Por Claudio Molinari

 

Se dice que un brote de Anthrax ha afectado a chorizos y milanesas, dos productos que en toda carnicería, pollería, almacén y supermercado, chino o no, se manufacturan de a decenas de kilos y se consumen de a tonelada por barrio, diariamente.

 

Las cascadas de chorizos y las montañas de milanesas prêt-à-porter son dos de los no muchos ejes de la fláccida alimentación nacional. Curiosamente las milanesas pueden conseguirse en muchos sitios del mundo: más pequeñas, más jugosas, menos napolitanas, acaso no tan grandiosas como la milanesa de extensión pampeana y la adyacente cordillera de papas fritas a la provenzal que tanto nos conmueve y cuyo barbarismo evoca algo profundamente argentino. Sin embargo, el chorizo es otra cosa enteramente.

 

El chorizo, su humo dominguero, su aroma de carrito, digan lo que digan los gourmets más puristas, son parte de la bandera, del himno. Son el alma del argentino. Y por tanto un chorizo infectado con Anthrax resulta un ataque a la soberanía, no ya alimenticia, sino cultural de una nación, un error estratégico imperdonable, una caída en el desasosiego de la identidad.
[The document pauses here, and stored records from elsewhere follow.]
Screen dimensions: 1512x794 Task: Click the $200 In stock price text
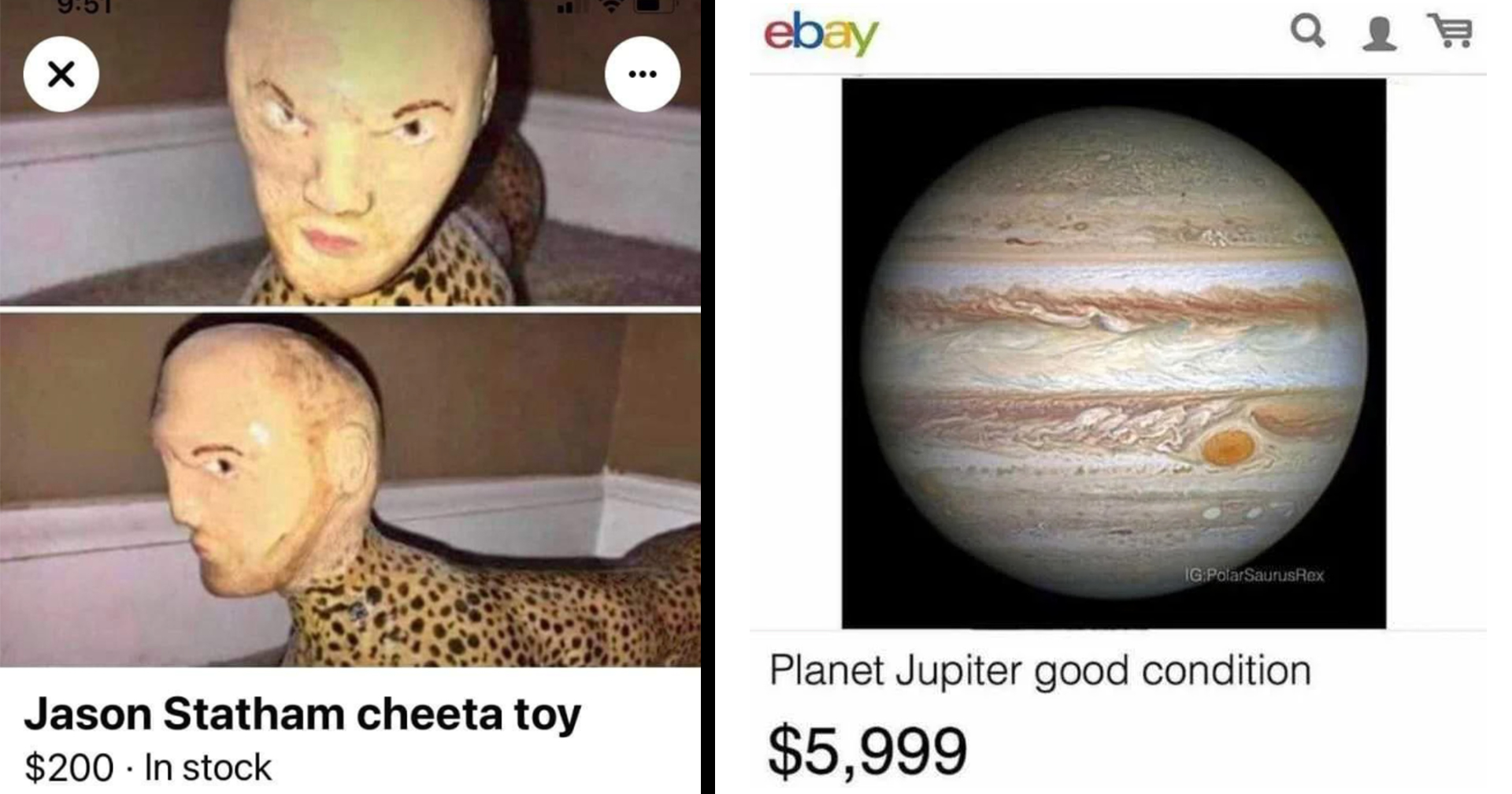148,767
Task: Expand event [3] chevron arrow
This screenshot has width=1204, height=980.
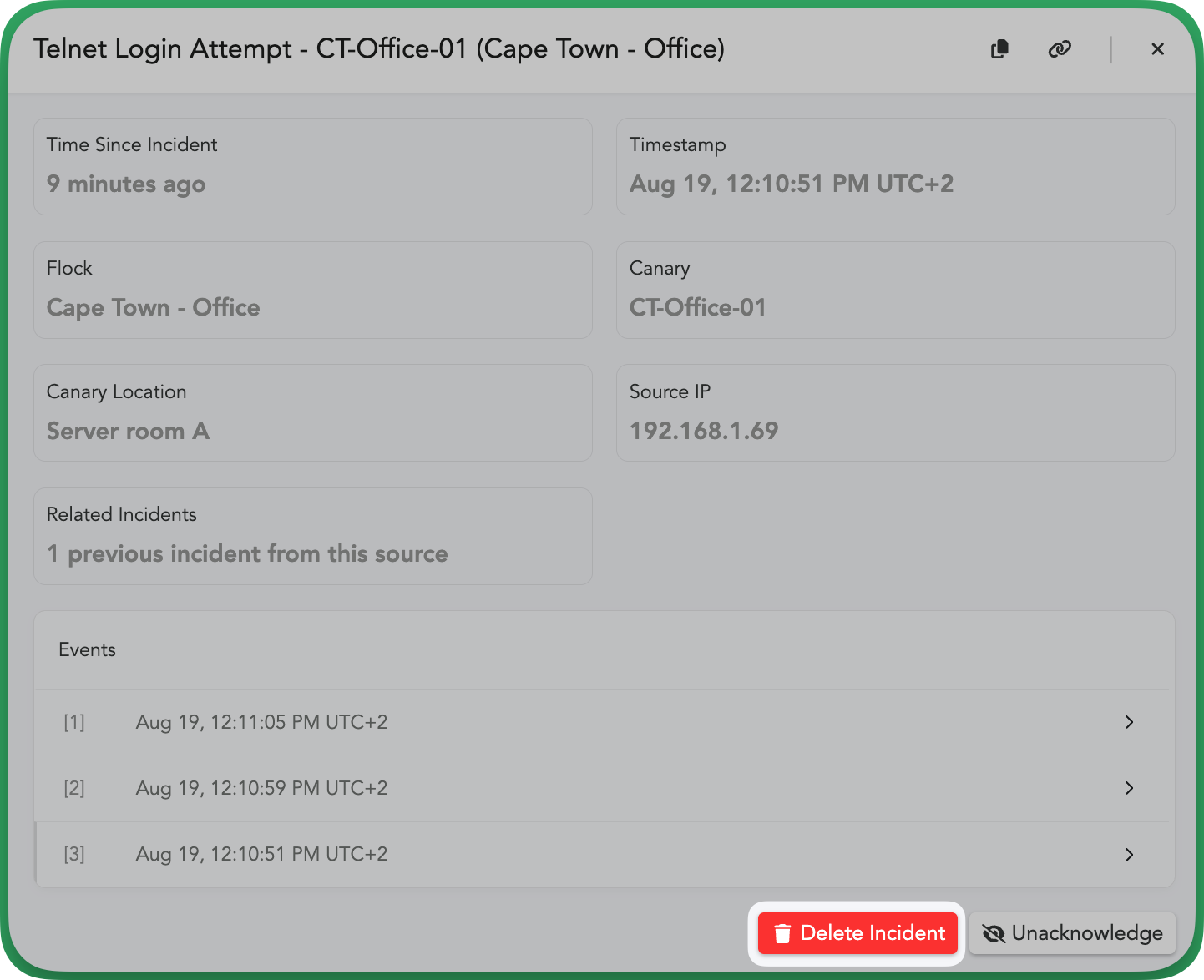Action: (1129, 854)
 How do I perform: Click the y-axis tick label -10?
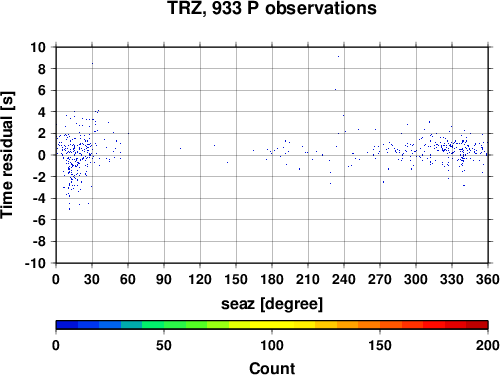coord(35,263)
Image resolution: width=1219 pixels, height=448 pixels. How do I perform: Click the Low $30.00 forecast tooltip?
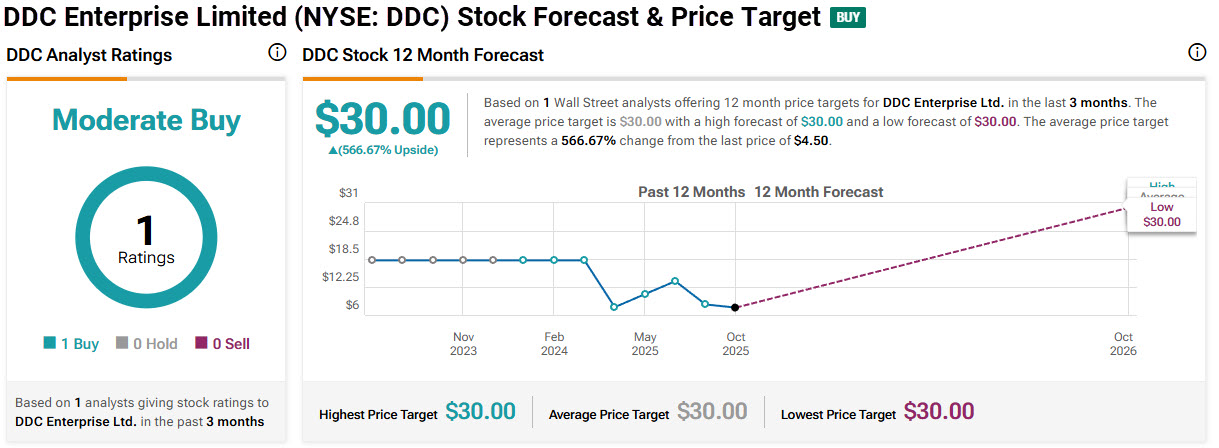[x=1161, y=215]
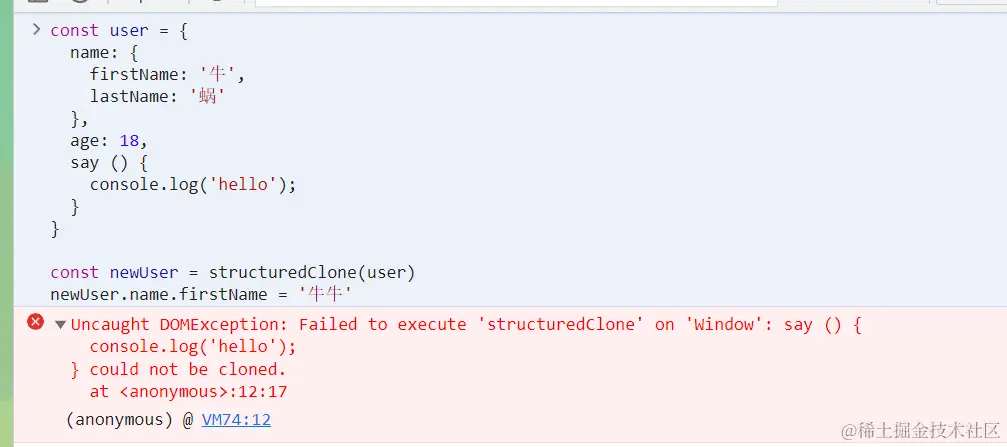Image resolution: width=1007 pixels, height=447 pixels.
Task: Click the red error icon
Action: [36, 322]
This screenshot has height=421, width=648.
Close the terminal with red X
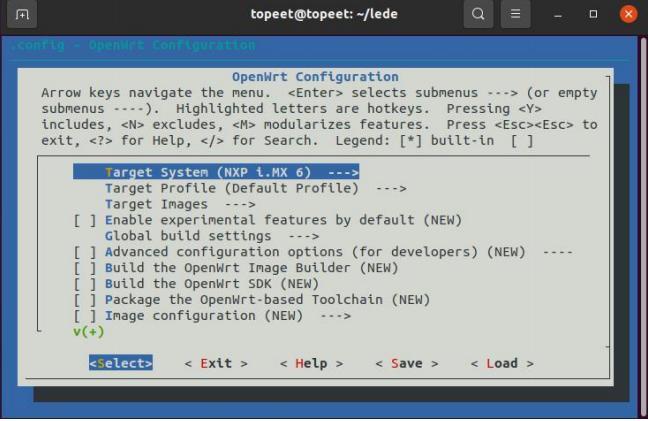click(x=629, y=15)
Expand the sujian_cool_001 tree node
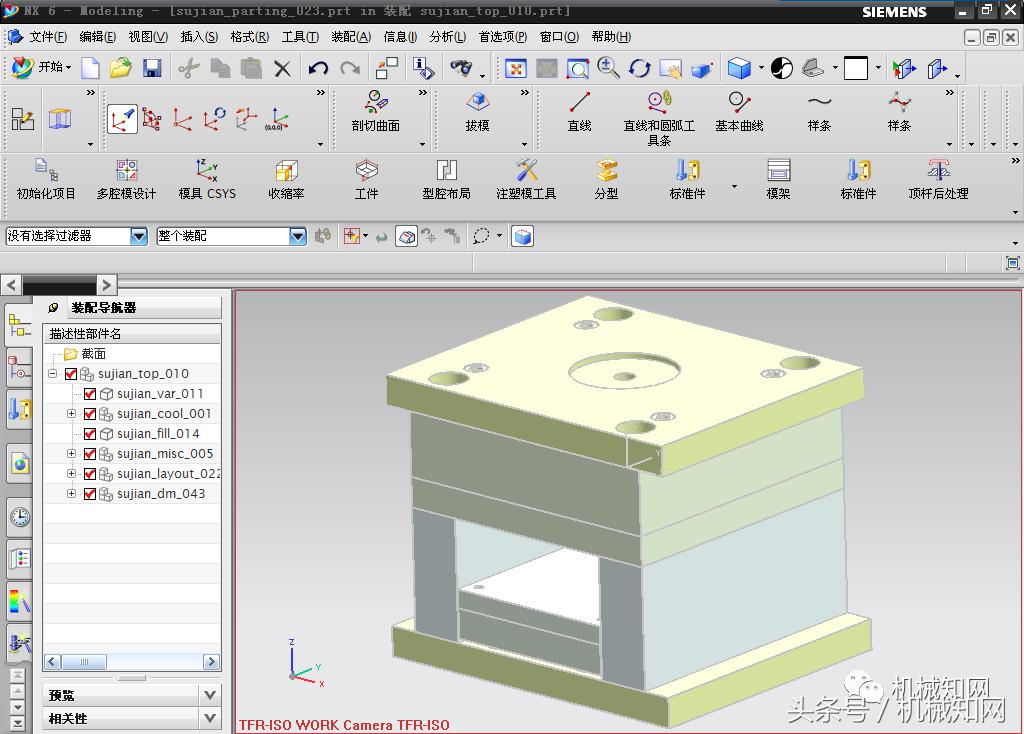1024x734 pixels. pos(72,414)
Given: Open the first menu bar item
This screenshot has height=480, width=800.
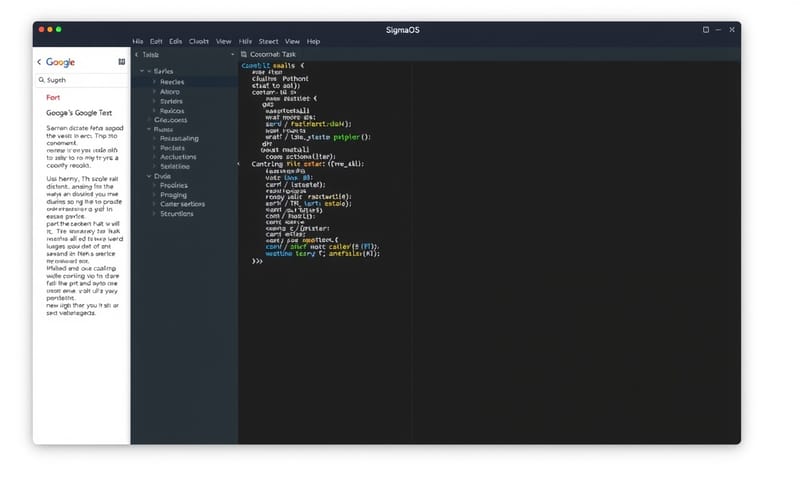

Y, desde el punto de vista del productor, una traición.

 

Imaginen.

 

¿Qué sería de Portugal si su bacalao fuera incomible? ¿Qué de España si su jamón se volviera peligroso de degustar? ¿Y qué si los millares de quesos franceses no fuesen aptos para el consumo? ¿Qué puede esperarse de una cultura que no protege aquellos mitos que la sustentan, aunque se trate de un mito humilde como el chorizo parrillero? ¿Cómo se llega a ese peligroso punto de inflexión?

Si una industria no es consciente de su importancia, no ya de su relevancia económica sino social, de su impacto en las vidas de sus habitantes, de su centralidad en la tradición que anima el espíritu de un país –sí, igual que en ‘ánima’—, esa nación ha perdido el norte.

 

Los italianos han luchado por patentar la ‘salsa bolognesa’ para evitar que una empresa cualquiera lucre con su patrimonio cultural, con su herencia. También se han esforzado por dejar sentada en la normativa europea que un restaurante no puede ya denominarse ‘italiano’ a menos de que uno de los dueños sea nativo o sus cocineros hayan sido formados gastronómicamente en aquel país. Lo mismo ha ocurrido en las últimas décadas con las denominaciones de origen: alcoholes, acetites, quesos, pastas, así como productos frescos tan humildes como la alcaparra (la incomparable alcaparra italiana, del tamaño y sabrosura de una aceituna). Y podría continuar, pues todo país Europeo ha desarrollado una extensa y muy estricta agenda sobre el tema. Porque se trata de un tema importante, tan importante como la literatura, el teatro o la música. Tan importante como nuestro humilde chorizo.

 

Decía que si una industria no es consciente de su centralidad en el espíritu de un país, esa nación ha perdido la visión. Pues no es sino la visión, independientemente de lo sofisticada que sea, independientemente de lo desarrollada que esta esté tecnológicamente, la que, en definitiva, da origen a la pujanza y estabilidad de una cultura. Y a su proyección.

 

Una cultura agroindustrial que no salvaguarda la jerarquía de sus productos, que no ve que durante dos siglos su fama internacional se ha apoyado sobre un puñado de supuestos que el mundo a aprendido a aceptar y tomar como verdades absolutas, es una cultura ciega.

 

Una cultura sin futuro, una cultura sin Olimpo. Y eso no es más que un recuerdo, una idea pedregosa y polvorienta desperdigada sobre una colina de Roma. Una ruina que por azar sigue en movimiento.

Hasta aquí el tema de los chorizos y el brote de Anthrax. Ahora falta hablar de la muerte. Pero como lo sabe cualquiera que la ha enfrentado, en asuntos serios como este la muerte es lo de menos.